**Task instructions**
a – According to the blog post, what can terrible losses open up?
b – For each statement, say yes or no according to the blog post and quote the words that decide it: (i) The writer had a session the day before. (ii) The writer would prefer not to deal with old losses. (iii) The writer wishes readers a happy 2016.

**Source document**
=== Begin Enclosure ===

I feel massively alone.



Thursday, December 31, 2015

Life Long Learning


Isn't it great? - I mean the fact that we are never finished learning about this life business.

I had a session yesterday. What should be obvious often isn't. And vice versa. I can't believe what's tumbling out of my head. Stuff I hadn't thought about in years. Linking previously (to me) unrelated events. And sharing. And it's astonishing how he can weave a tapestry out of all this.

Like the man says, terrible losses can open up every single loss in one's life. All over again. Fresh. Or for the first time if they've never been looked at before and dealt with. I'd rather deal. For what happens is: every creative stream inside is finally set free and becomes "magnificent in its flight". We shall see. The pieces of every sorrow are gathered within us ready to fracture again when a new loss is inflicted on this huge ball. I wouldn't have believed it until it happened to me.

Plus insight. Example: living life like a stereotype, a cliché, for most do. Automatons, told how to feel, desire, behave, respond, accumulate, judge, terrified of anyone who marches differently and thinks tangentially. Never for me, thanks.

Maybe we need to be more like metaphors. Ha!

Happy New Year 2016 to all you duckies out there. Keep waddling and quacking.

Breathe. Feel. Learn.

=== End Enclosure ===

**Source material**
=== Begin Enclosure ===

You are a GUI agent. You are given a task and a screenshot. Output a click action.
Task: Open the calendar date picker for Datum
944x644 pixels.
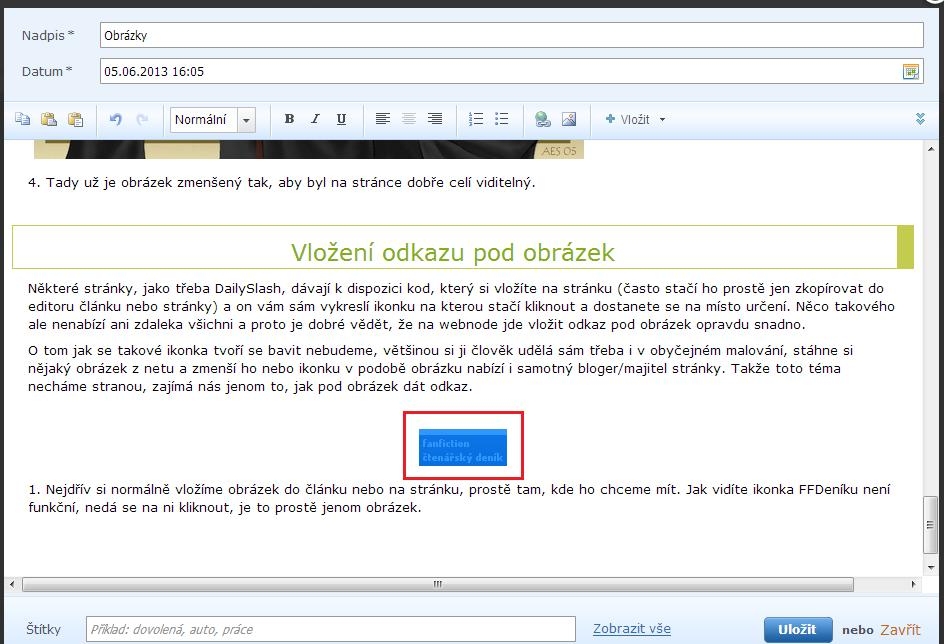click(x=910, y=71)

=== End Enclosure ===

**Replies**
a – Every single loss in one's life.

b –
(i) Yes: "I had a session yesterday."
(ii) No: "I'd rather deal."
(iii) Yes: "Happy New Year 2016 to all you duckies out there."